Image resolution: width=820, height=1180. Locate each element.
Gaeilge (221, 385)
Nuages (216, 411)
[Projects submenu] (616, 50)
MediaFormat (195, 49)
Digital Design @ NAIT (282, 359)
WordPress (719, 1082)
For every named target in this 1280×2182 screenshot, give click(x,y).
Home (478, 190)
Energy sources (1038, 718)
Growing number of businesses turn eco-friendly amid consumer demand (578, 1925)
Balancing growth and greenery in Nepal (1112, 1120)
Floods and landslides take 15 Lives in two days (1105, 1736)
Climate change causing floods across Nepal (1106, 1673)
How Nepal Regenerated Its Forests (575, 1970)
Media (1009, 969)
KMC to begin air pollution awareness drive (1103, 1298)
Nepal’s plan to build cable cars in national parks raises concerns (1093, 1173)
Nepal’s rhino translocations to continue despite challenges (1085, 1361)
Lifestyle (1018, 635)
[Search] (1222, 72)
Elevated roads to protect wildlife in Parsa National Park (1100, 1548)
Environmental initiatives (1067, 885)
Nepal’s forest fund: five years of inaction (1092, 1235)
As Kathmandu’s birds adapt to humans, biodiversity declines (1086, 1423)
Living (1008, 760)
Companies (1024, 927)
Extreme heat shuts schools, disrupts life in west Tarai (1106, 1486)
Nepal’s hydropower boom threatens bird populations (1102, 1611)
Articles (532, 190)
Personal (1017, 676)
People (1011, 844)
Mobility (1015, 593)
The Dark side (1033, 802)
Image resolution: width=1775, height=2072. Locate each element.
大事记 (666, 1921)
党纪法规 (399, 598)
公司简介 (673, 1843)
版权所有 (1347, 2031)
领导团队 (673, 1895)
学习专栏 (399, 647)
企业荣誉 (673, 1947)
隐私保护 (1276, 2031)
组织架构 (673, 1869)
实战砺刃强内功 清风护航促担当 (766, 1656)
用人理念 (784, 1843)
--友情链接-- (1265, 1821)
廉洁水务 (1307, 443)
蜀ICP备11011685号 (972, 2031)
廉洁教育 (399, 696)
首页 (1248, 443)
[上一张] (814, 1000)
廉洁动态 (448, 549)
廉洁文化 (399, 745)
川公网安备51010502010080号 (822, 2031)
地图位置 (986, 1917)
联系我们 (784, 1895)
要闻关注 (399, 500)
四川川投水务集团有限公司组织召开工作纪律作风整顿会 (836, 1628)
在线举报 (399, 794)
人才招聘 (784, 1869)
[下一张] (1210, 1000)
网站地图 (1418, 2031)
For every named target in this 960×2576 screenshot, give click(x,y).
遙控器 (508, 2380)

===

→ Work to be completed: Count the lines of the listing above that include the word "height" and state the total with nothing else.

→ Response to this exercise: 2